Exercise prompt: Search the records for the word "Přírodní" and copy each line in which it appears.

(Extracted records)
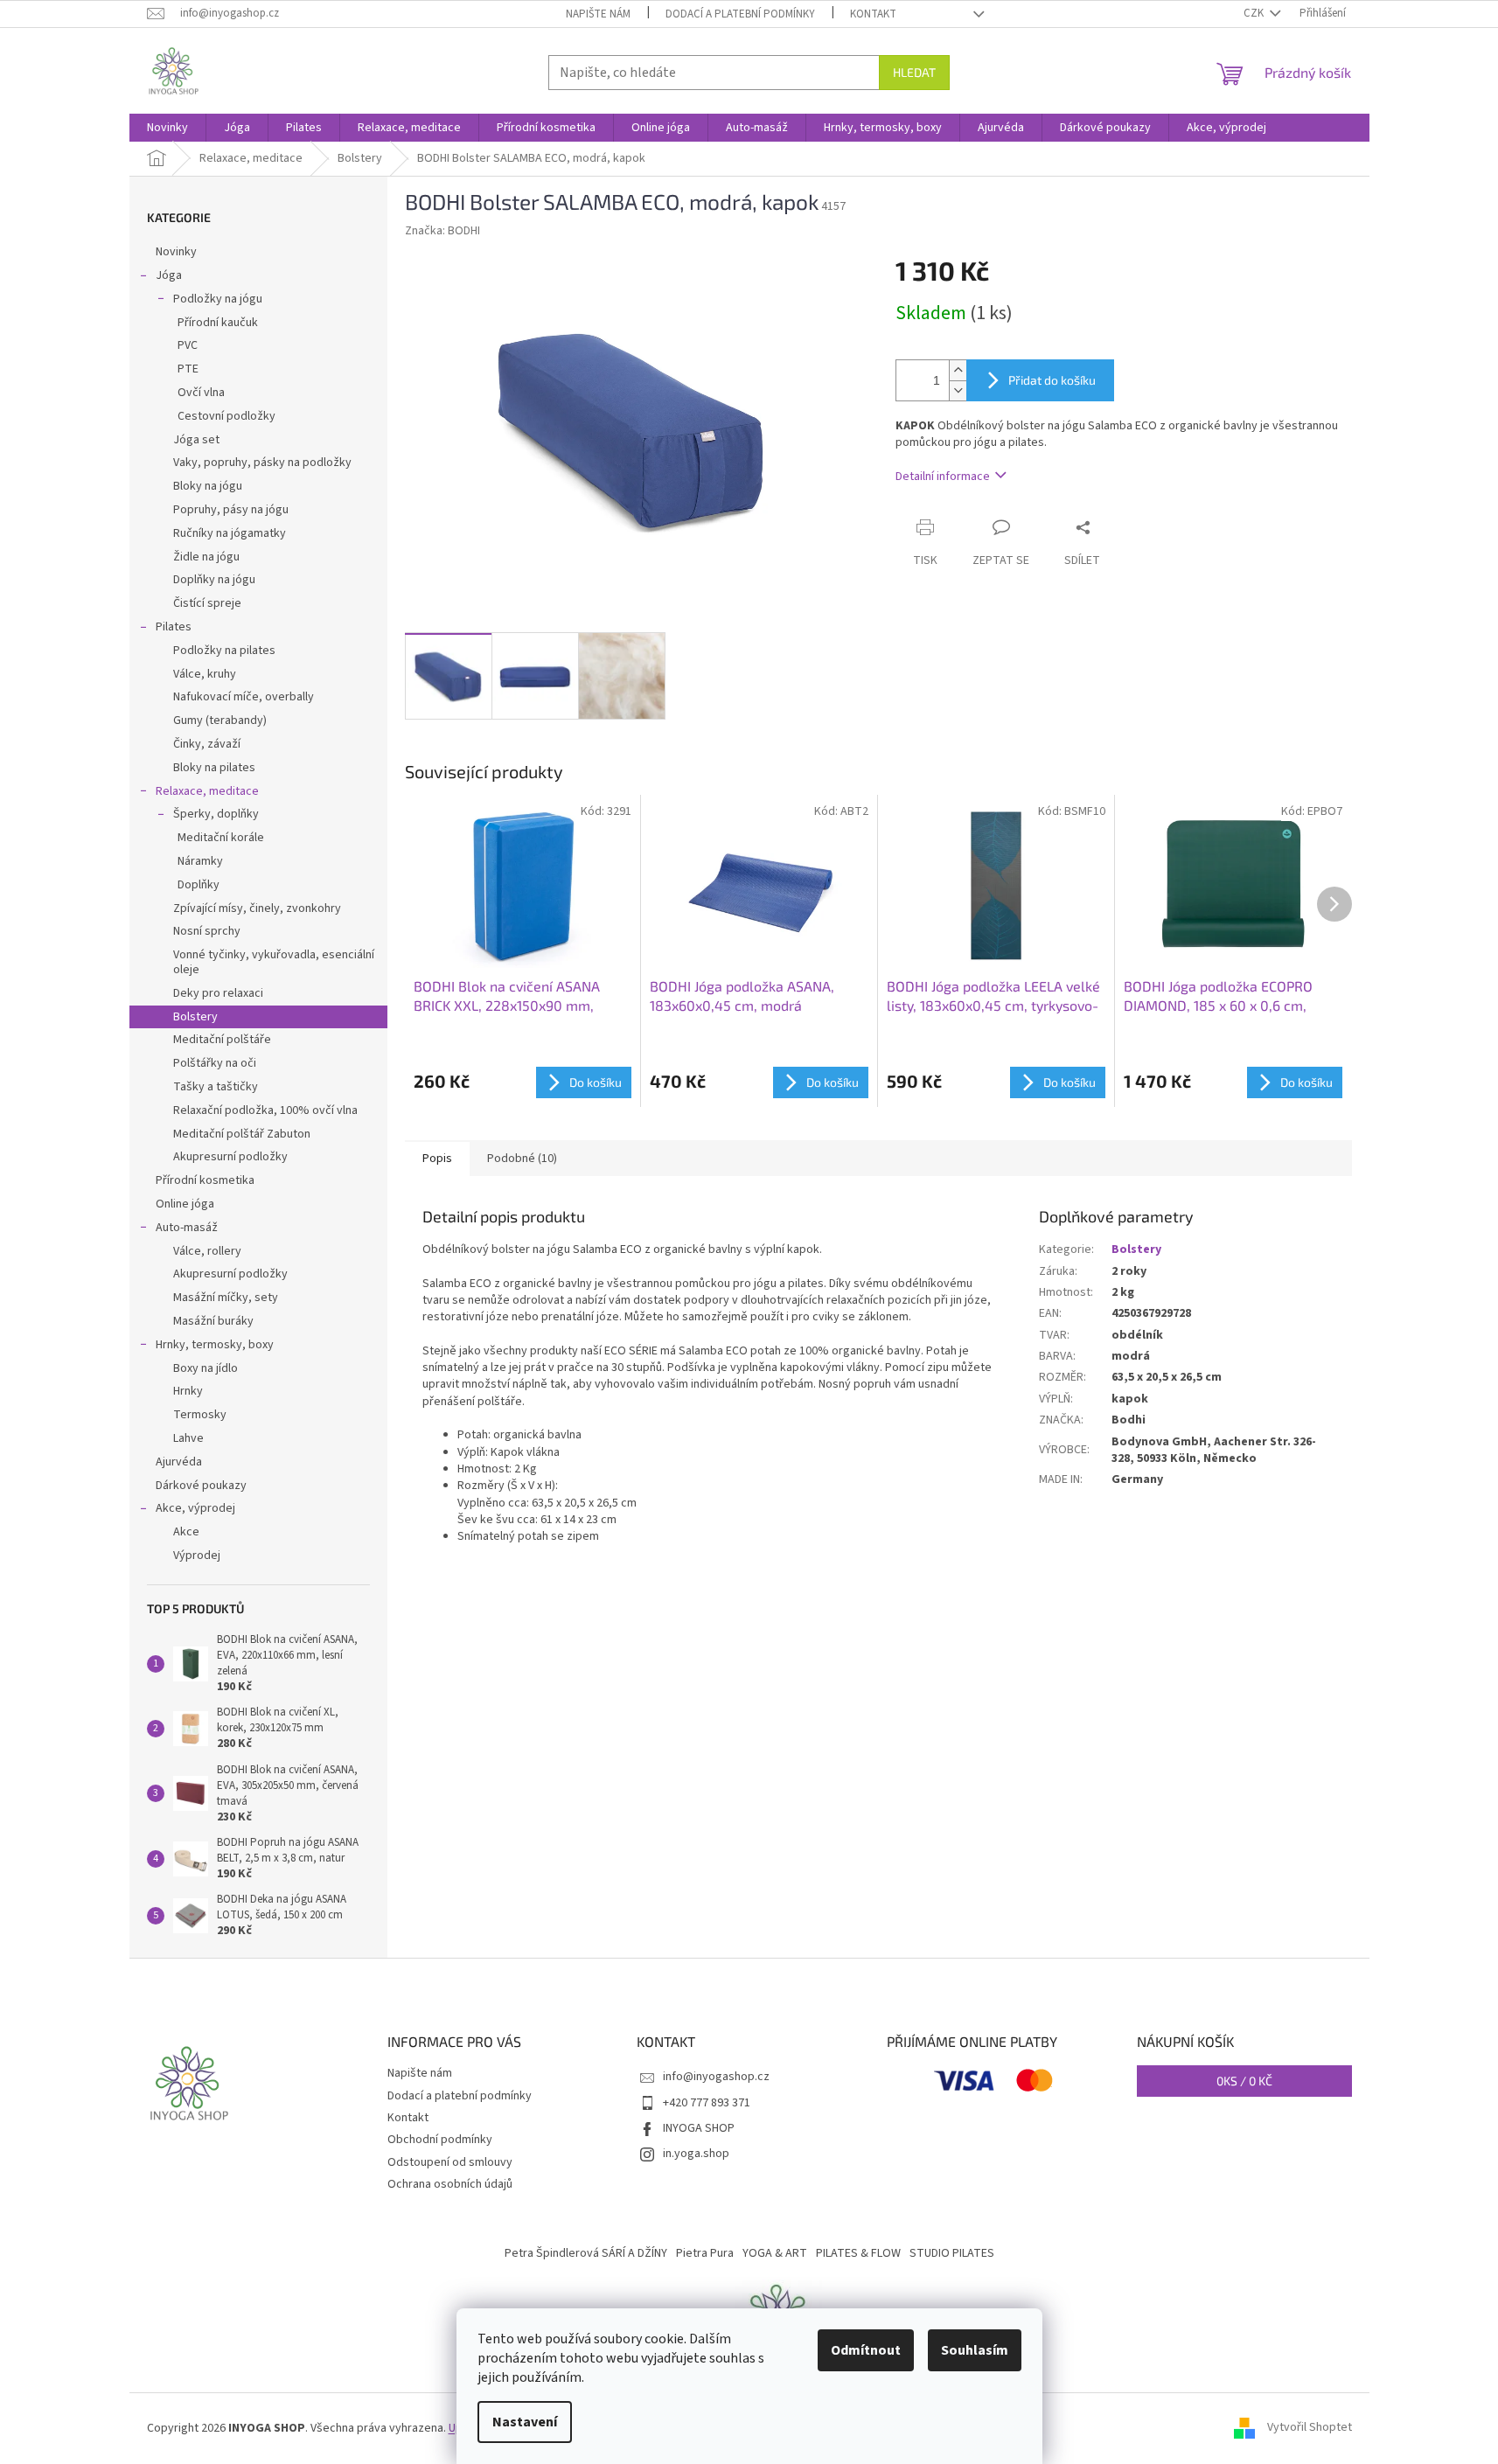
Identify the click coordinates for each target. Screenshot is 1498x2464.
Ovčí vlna (201, 392)
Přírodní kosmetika (205, 1180)
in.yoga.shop (696, 2153)
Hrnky (188, 1391)
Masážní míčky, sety (225, 1297)
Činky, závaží (206, 744)
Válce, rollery (207, 1251)
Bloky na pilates (214, 767)
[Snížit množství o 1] (957, 390)
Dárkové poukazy (201, 1485)
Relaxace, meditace (207, 791)
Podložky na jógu (217, 299)
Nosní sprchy (206, 931)
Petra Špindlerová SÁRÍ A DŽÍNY (586, 2253)
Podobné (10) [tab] (522, 1158)
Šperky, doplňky (216, 814)
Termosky (199, 1414)
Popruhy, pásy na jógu (231, 510)
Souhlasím (974, 2350)
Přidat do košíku (1052, 379)
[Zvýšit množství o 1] (957, 370)
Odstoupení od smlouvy (449, 2162)
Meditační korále (221, 837)
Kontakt (873, 14)
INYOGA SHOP (699, 2128)
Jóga (169, 275)
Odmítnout (866, 2350)
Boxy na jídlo (205, 1368)
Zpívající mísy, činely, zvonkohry (257, 908)
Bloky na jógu (207, 486)
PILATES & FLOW (858, 2253)
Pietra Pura (705, 2253)
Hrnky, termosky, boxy (215, 1345)
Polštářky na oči (214, 1063)
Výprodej (196, 1555)
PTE (188, 369)
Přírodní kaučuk (218, 322)
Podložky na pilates (224, 650)
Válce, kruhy (204, 674)
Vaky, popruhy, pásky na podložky (262, 462)
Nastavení (524, 2422)
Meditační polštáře (222, 1039)
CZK (1255, 13)
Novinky (176, 252)
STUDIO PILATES (951, 2253)
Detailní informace (942, 476)
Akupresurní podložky (230, 1157)
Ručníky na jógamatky (229, 533)
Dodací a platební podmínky (740, 14)
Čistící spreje (207, 603)
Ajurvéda (179, 1462)
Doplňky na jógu (214, 579)
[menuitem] (167, 128)
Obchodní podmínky (439, 2139)
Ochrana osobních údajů (449, 2184)
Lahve (188, 1438)
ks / (1244, 2080)
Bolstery (195, 1017)
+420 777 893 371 (706, 2103)
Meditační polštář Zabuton (241, 1134)
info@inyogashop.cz (716, 2076)
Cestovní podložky (226, 416)
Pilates (174, 627)
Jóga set (196, 440)
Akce (186, 1532)
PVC (188, 345)
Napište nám (598, 14)
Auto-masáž (187, 1227)
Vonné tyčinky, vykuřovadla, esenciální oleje (273, 962)
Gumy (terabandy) (220, 720)
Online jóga (185, 1204)
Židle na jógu (206, 557)
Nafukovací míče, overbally (243, 697)
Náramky (200, 861)
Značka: (442, 231)
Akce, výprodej (195, 1508)
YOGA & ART (774, 2253)
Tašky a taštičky (215, 1087)
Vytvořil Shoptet (1309, 2428)
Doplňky (198, 885)
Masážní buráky (213, 1321)
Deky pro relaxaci (218, 993)
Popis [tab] (437, 1158)
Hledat (914, 72)
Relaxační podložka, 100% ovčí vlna (265, 1110)
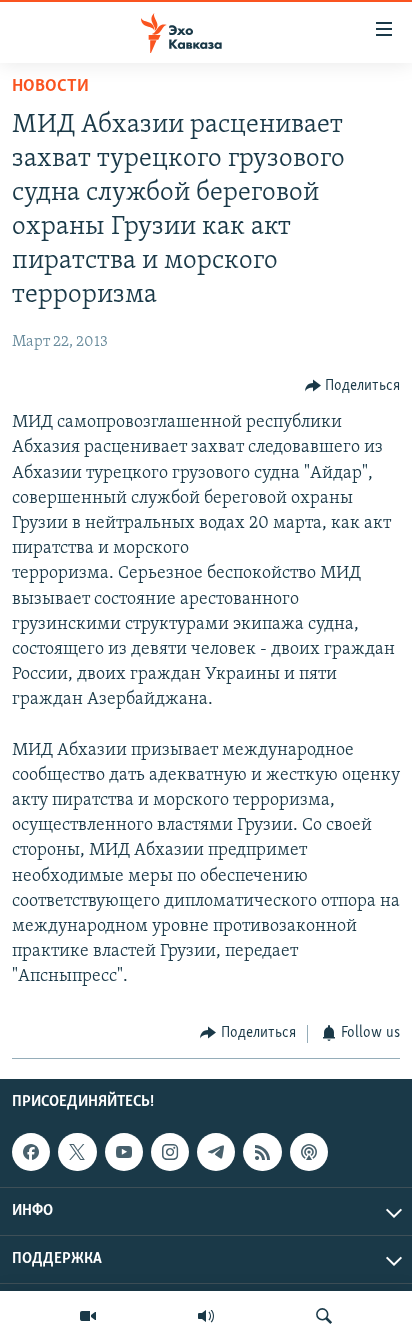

Expected answer:
Přírodní kosmetika (205, 1180)
Přírodní kaučuk (218, 322)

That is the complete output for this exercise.